Sidharth "Tony" Handa, 32, of Charlotte, N.C., who received the Bronze Star for his service in Afghanistan, was arrested earlier this year. He had been targeted in an undercover sting in which Handa agreed to help a purported heroin dealer who had promised to help Handa collect additional bribe payments he believed were owed to him.

According to federal prosecutors in Alexandria, Va., Handa was assigned to help coordinate reconstruction projects in Afghanistan's Kunar province. He solicited $1.3 million in bribes and received $315,000, which he split with an interpreter.

"From the day he stepped foot in Afghanistan, Mr.

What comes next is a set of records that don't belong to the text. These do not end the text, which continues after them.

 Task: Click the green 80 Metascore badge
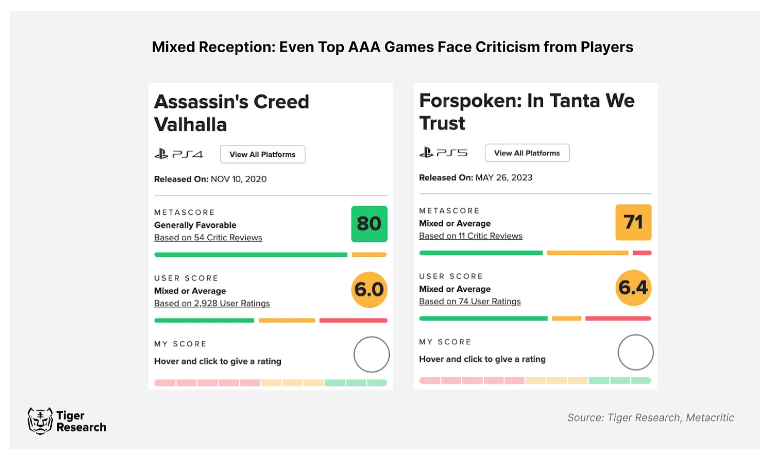[369, 223]
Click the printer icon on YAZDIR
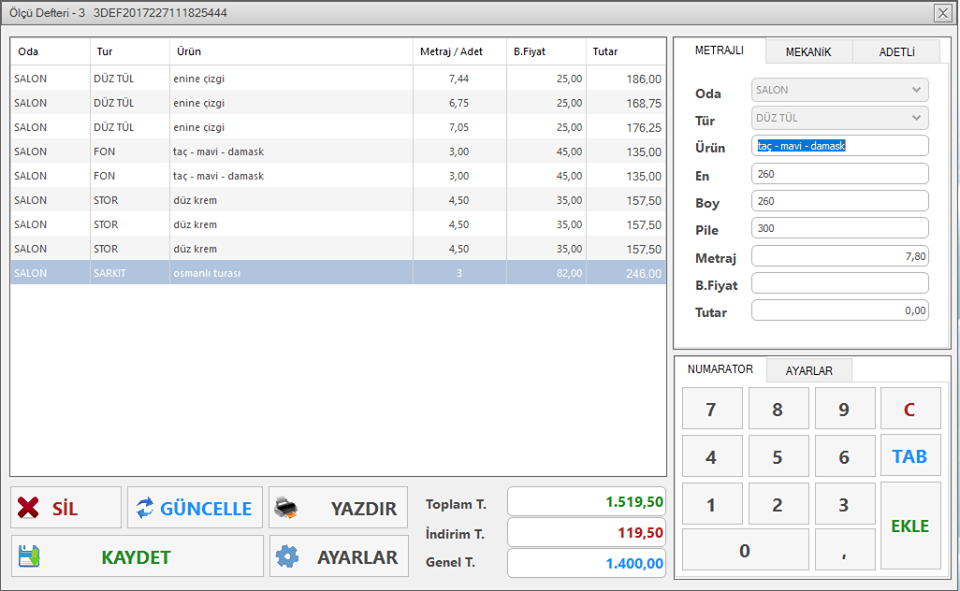 pyautogui.click(x=286, y=507)
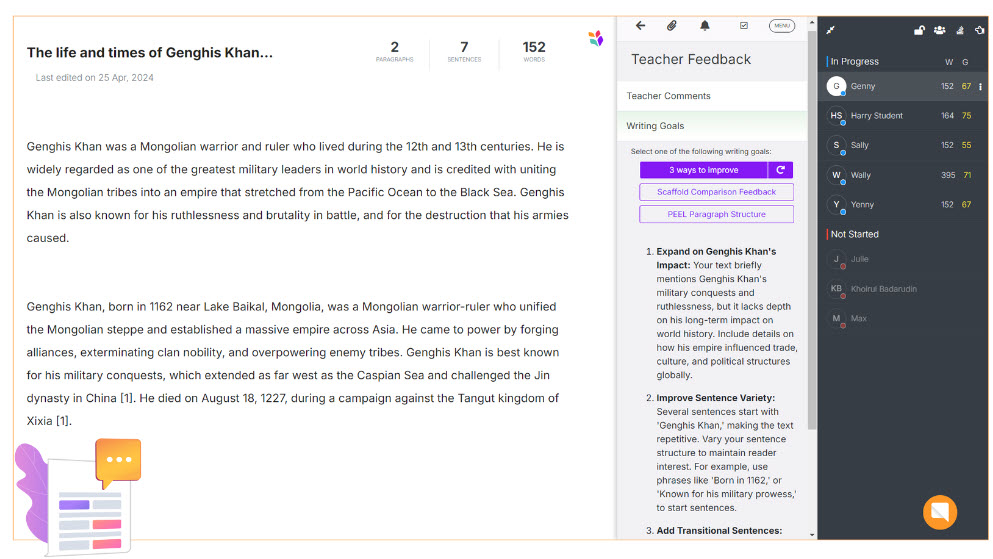The image size is (993, 559).
Task: Select Scaffold Comparison Feedback goal
Action: [716, 192]

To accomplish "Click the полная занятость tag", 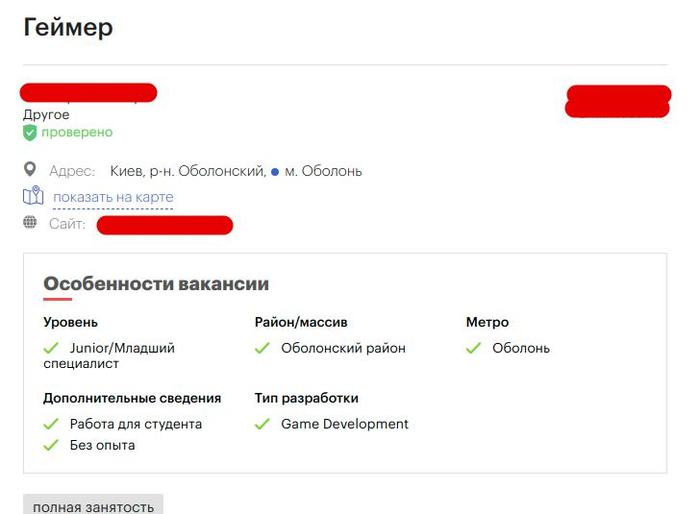I will 93,506.
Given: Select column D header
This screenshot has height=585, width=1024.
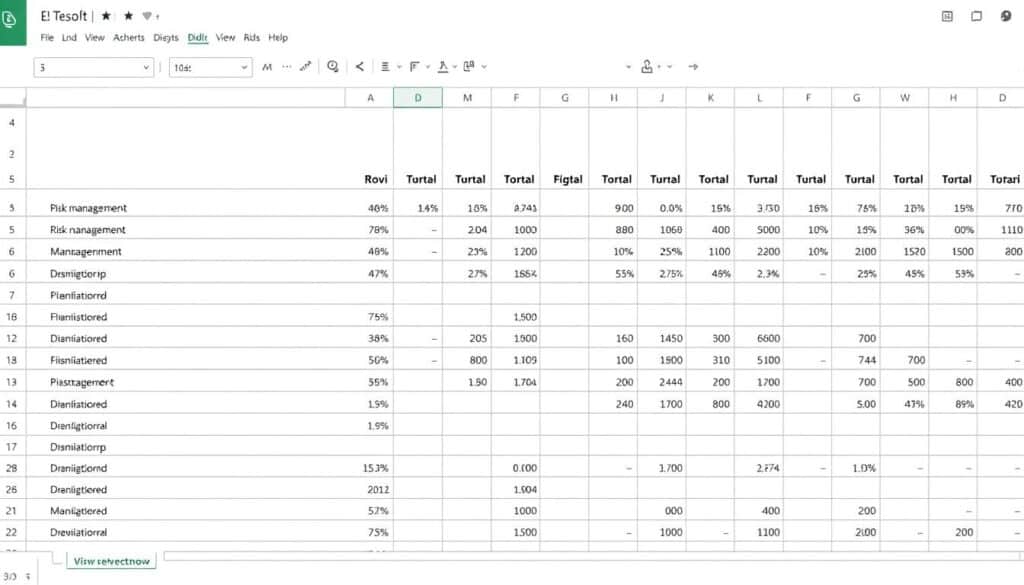Looking at the screenshot, I should [418, 98].
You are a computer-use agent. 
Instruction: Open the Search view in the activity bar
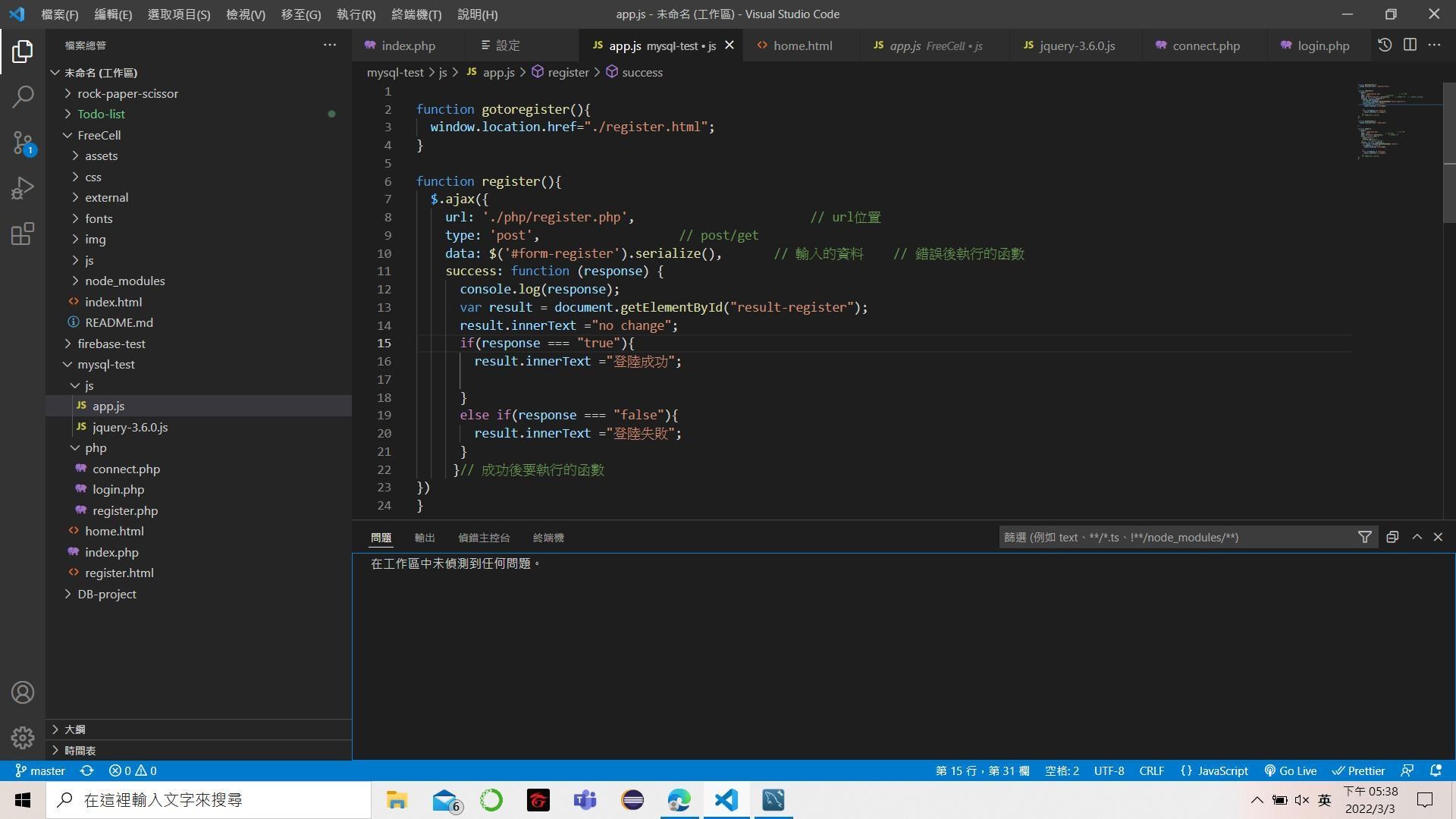click(23, 96)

Handa negotiated a staggering amount of bribes from contractors in a blatant breach of the trust our military put in him," said Neil MacBride, U.S. Attorney for the Eastern District of Virginia, where the case was prosecuted. "His actions brought shame to our mission, harmed our reconstruction efforts, and defrauded American taxpayers who funded the contracts he looted."

Handa's defense lawyers said their client foolishly agreed to a scheme suggested by the interpreter, who insisted kickbacks were common practice.

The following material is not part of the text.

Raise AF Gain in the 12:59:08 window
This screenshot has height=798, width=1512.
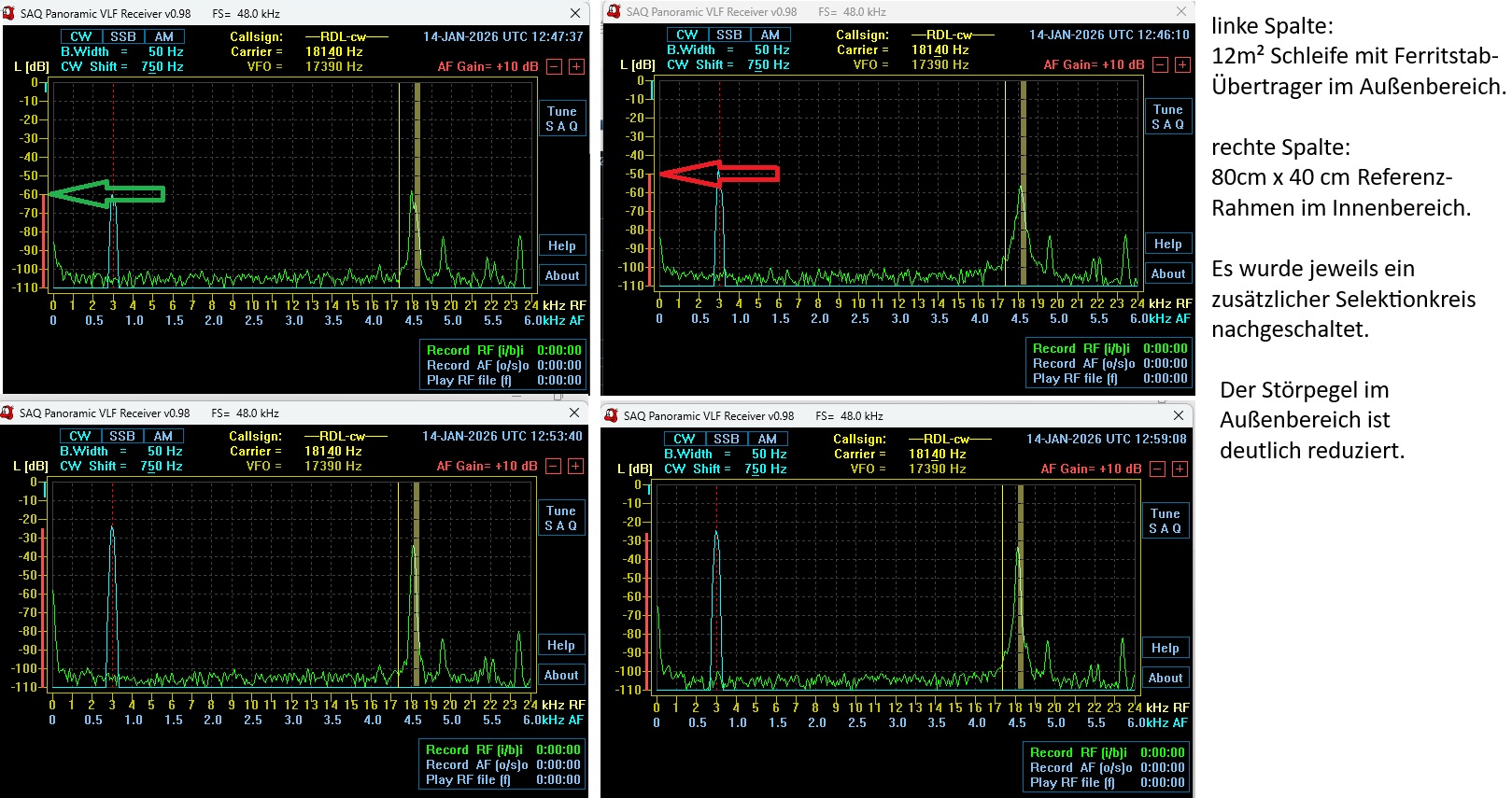1180,469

At Friday's sentencing hearing, defense lawyers Peter Greenspun and Jonathan Shapiro disputed the government's assertion that Handa's case was the biggest bribe scheme connected to the U.S. mission in Afghanistan. Ultimately, they said, Handa received only $157,000 from his scheme. The amount is a pittance compared to the billions lost in contracting fraud over the course of the war, they said. Last month, the independent Commission on Wartime Contracting said as much as $60 billion has been lost to waste and fraud over the past decade in Afghanistan and Iraq.

The 10-year sentence was the minimum that U.S. District Judge Anthony Trenga could impose. Prosecutors had sought a term of more than 11 years.